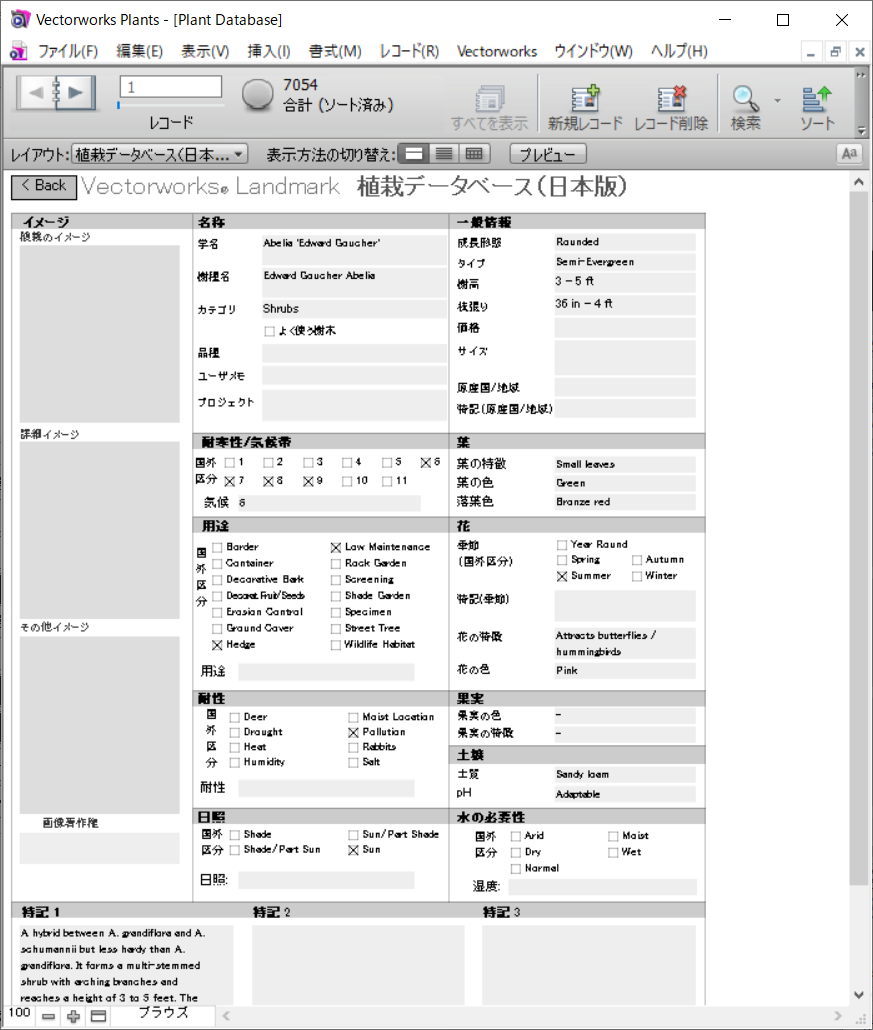Open the ブラウズ mode pop-up at bottom
Screen dimensions: 873x1030
click(163, 1014)
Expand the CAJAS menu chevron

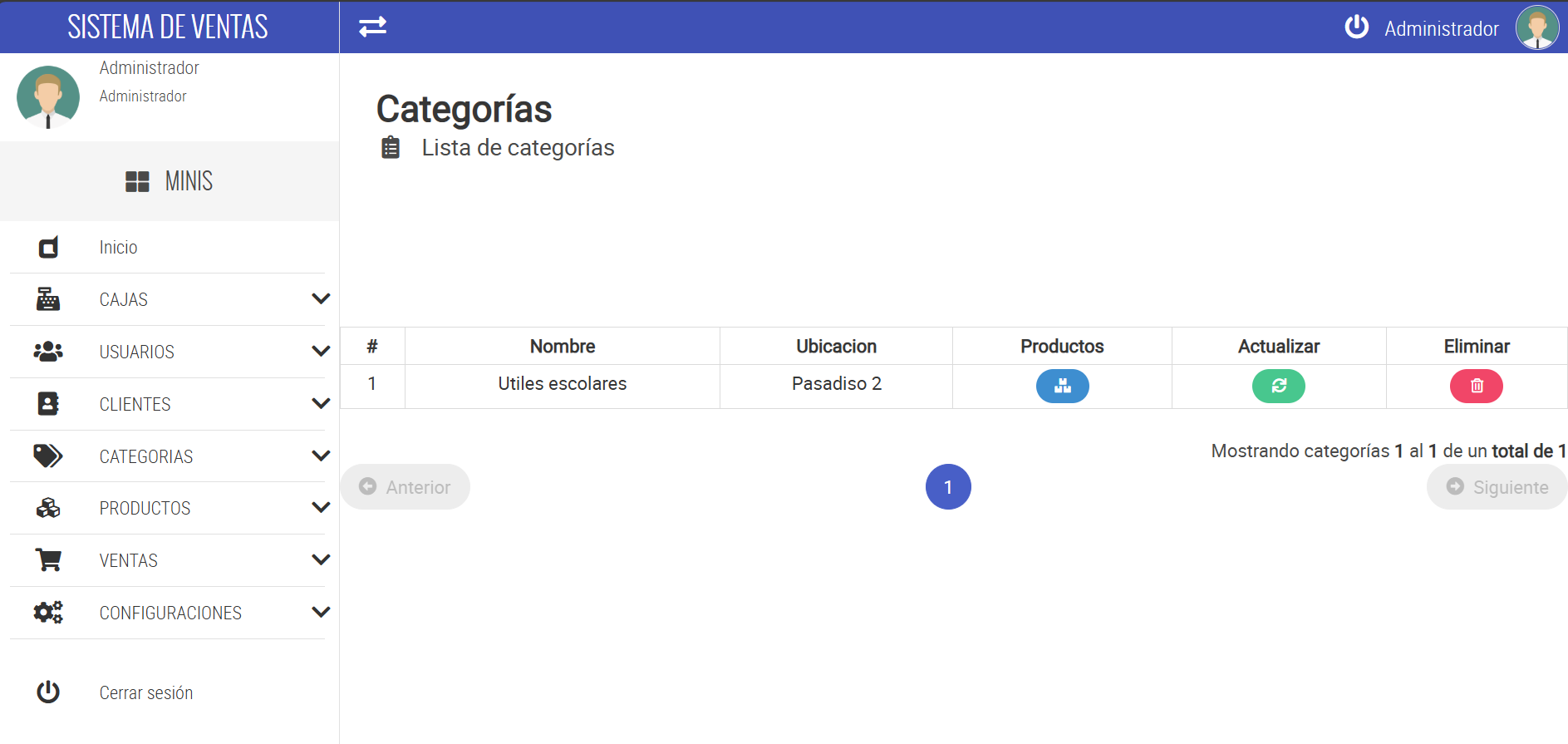pos(321,298)
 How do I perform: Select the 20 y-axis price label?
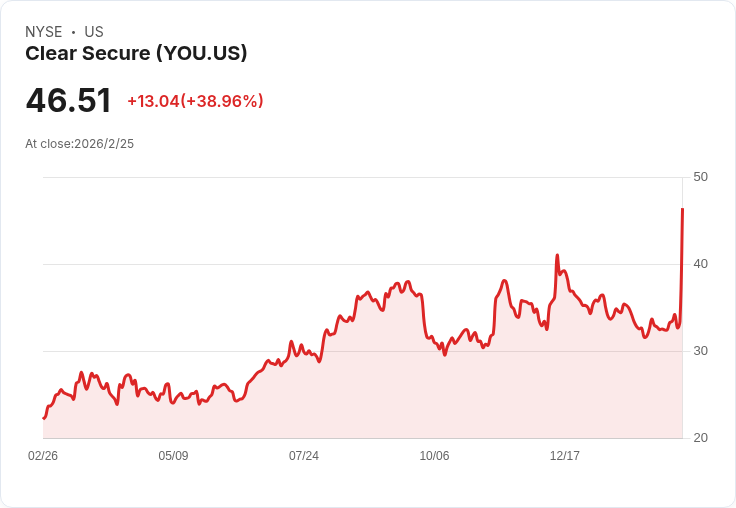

Written exercise -> Copy every row above word for word, leaving out the pictures.

Result of the task ->
Open the ブラウズ mode pop-up at bottom
Screen dimensions: 873x1030
click(163, 1014)
Expand the CAJAS menu chevron

pos(321,298)
 How do I perform: Select the 20 y-axis price label?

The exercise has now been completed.